#### What is being asked:
Starting with the line that holds "At what coordinates", reproduce each line through the last one of the data, exactly as written. Pictures are not copied.
━━━ Entries supplied ━━━
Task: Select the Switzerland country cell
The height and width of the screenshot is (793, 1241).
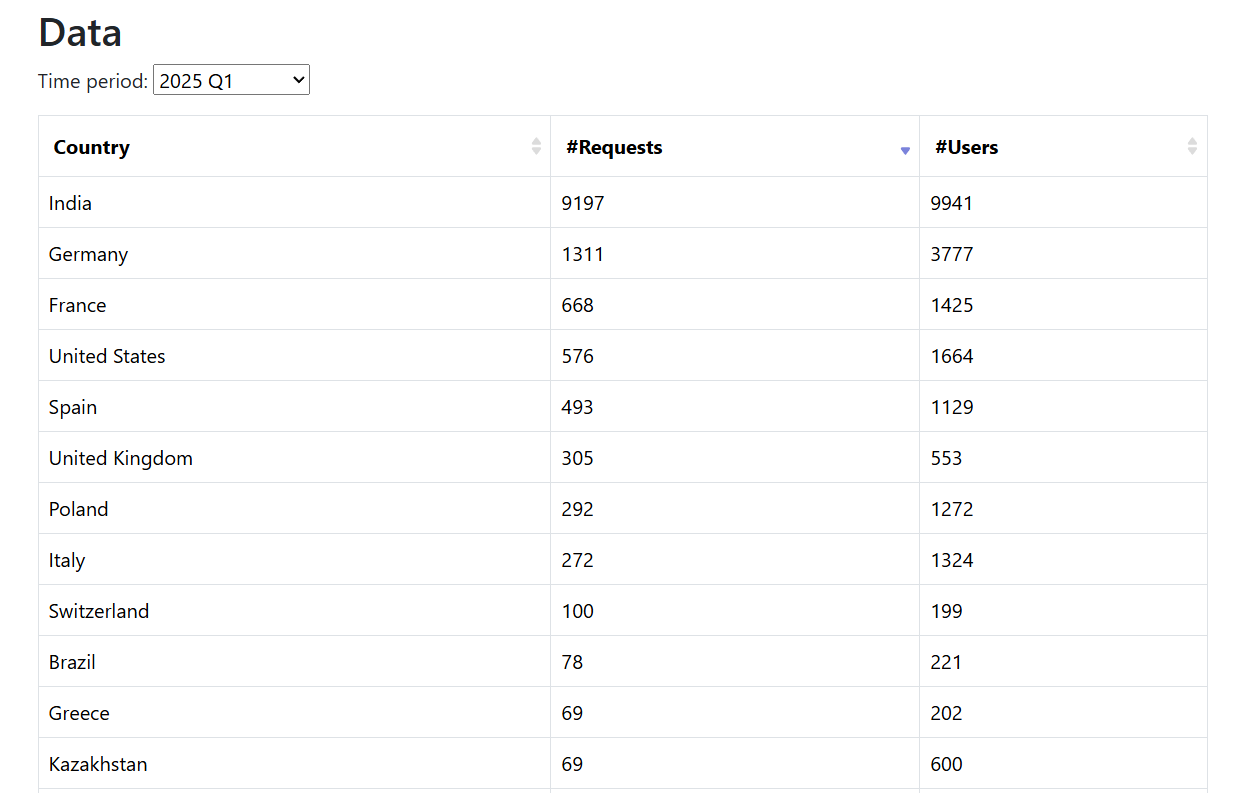Action: coord(99,612)

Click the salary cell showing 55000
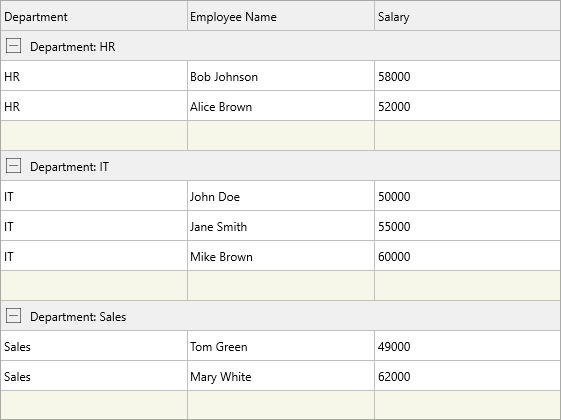tap(467, 226)
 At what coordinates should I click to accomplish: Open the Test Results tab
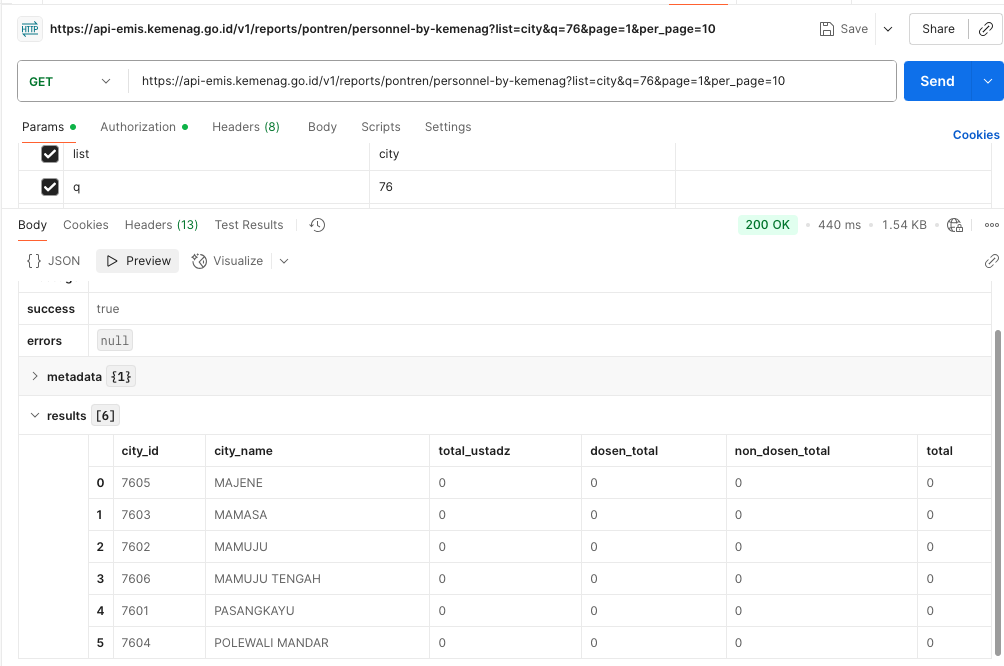249,225
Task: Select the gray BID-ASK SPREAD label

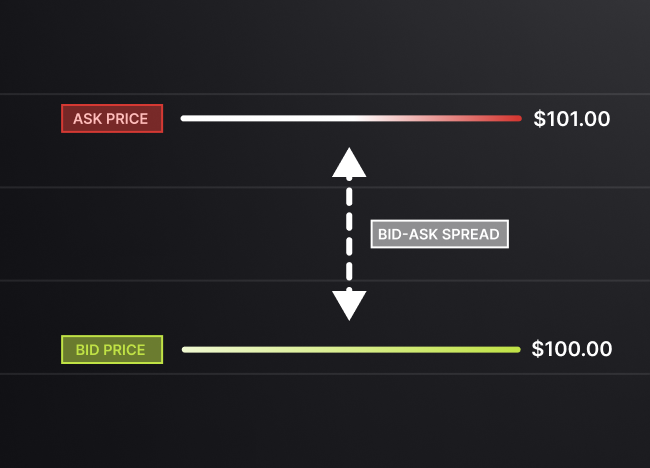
━━━
#### Task response:
 At what coordinates should I click to accomplish: Open the Test Results tab
249,225
Task: Select the gray BID-ASK SPREAD label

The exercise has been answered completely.